In seeming contrast to pictures of empowerment, there are also images of people living in substandard conditions. These images were used to document Courier stories that sought to expose substandard housing or absentee landlords. They, too, can be interpreted as a form of protest image.
“I am both fascinated and disturbed by how the problems of the past come back to haunt us through the lens of his camera.”
– Oral historian Yvonne McBride
No Single Idea of Blackness
Harris had an extraordinary gift for capturing the complexity of black identity within a single frame, says Dominique Luster, the Teenie Harris Archivist. “Living in a world of institutional oppression means you can flourish as a black, female business owner, but still face discrimination,” she says. “It’s a very complicated story to tell in pictures.”
By dismissing any single idea of “blackness,” Luster notes, Harris documented the humanity in everyday moments of ordinary people, taking great care to contextualize his subjects, and revealing that most people live at the intersection of many identity categories—from race and ethnicity to age and socioeconomic status.
“It’s a very complicated story to tell in pictures.”

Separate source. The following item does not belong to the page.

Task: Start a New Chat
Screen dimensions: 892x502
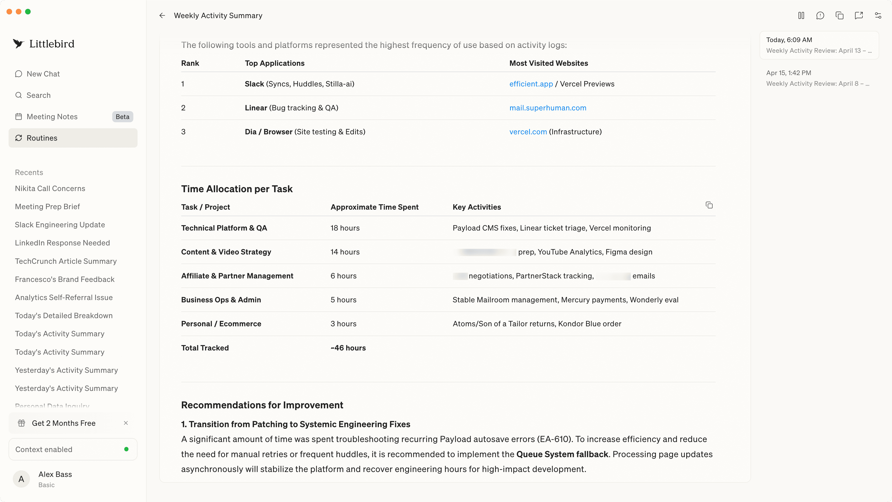Action: [43, 74]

– Dominique Luster, Teenie Harris Archivist
Social Networks
Photographs in black newspapers offered readers positive images of themselves and their communities—a reflection they seldom found elsewhere. Harris and photojournalists like Vera Jackson of south Los Angeles avoided sensationalism, whether documenting a crime scene or a glamorous social event.

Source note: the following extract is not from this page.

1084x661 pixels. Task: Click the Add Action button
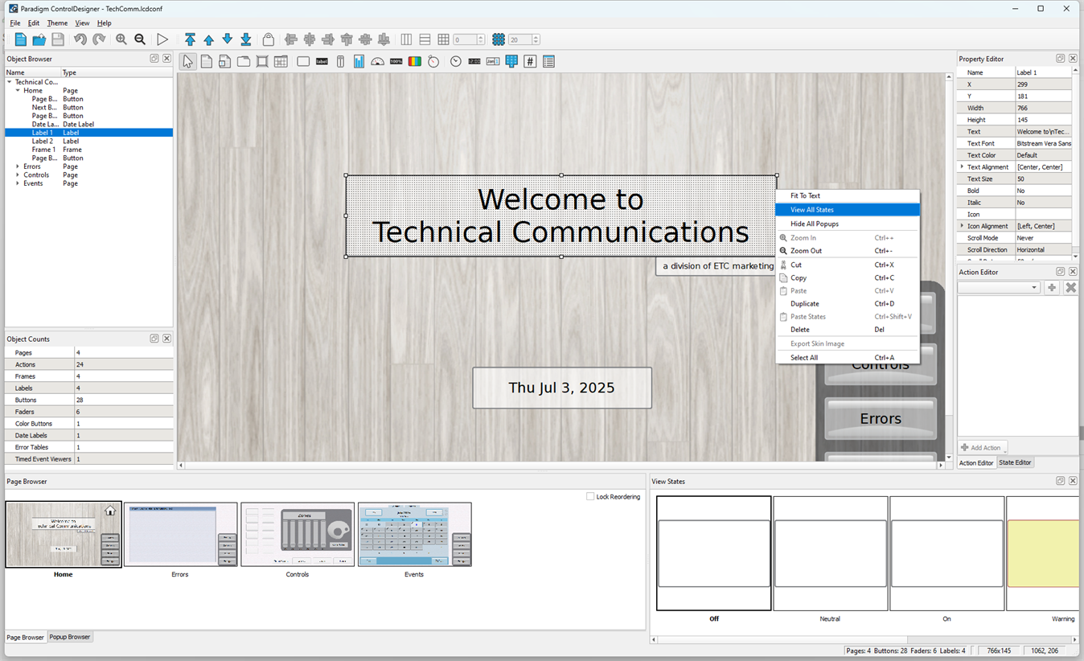point(981,448)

In a somber Harris image showing family members of a murder victim embracing outside the victim’s apartment, Foggie-Barnett says she feels as if she’s standing inside the photograph, flooded by sorrow. “The community trusted Teenie; that’s how he got access during moments like these, and he puts us there. We don’t see the emotion, we feel it.”
“The community trusted Teenie; that’s how he got access during moments like these, and he puts us there. We don’t see the emotion, we feel it.” – Charlene Foggie-Barnett, archive specialist
The social networks section of the installation underscores the importance of alliance building in African American culture in the 20th century. Many formal social groups were initially formed in response to white social groups denying entry to blacks. Many of them endure, including the more than 100-year-old social club known as FROGS, an acronym for Friendly Rivalry Often Generates Success, a hub for male, middle-class professionals once known for throwing the social events of the year. As Harris’ images show so powerfully, informal networks were just as vital. In one especially tender interaction, he captures two young girls who are all smiles as they visit with a community elder named Sabre “Mother” Washington, a former slave. “We can only imagine what they might be talking about,” says Luster, “but what a precious moment.”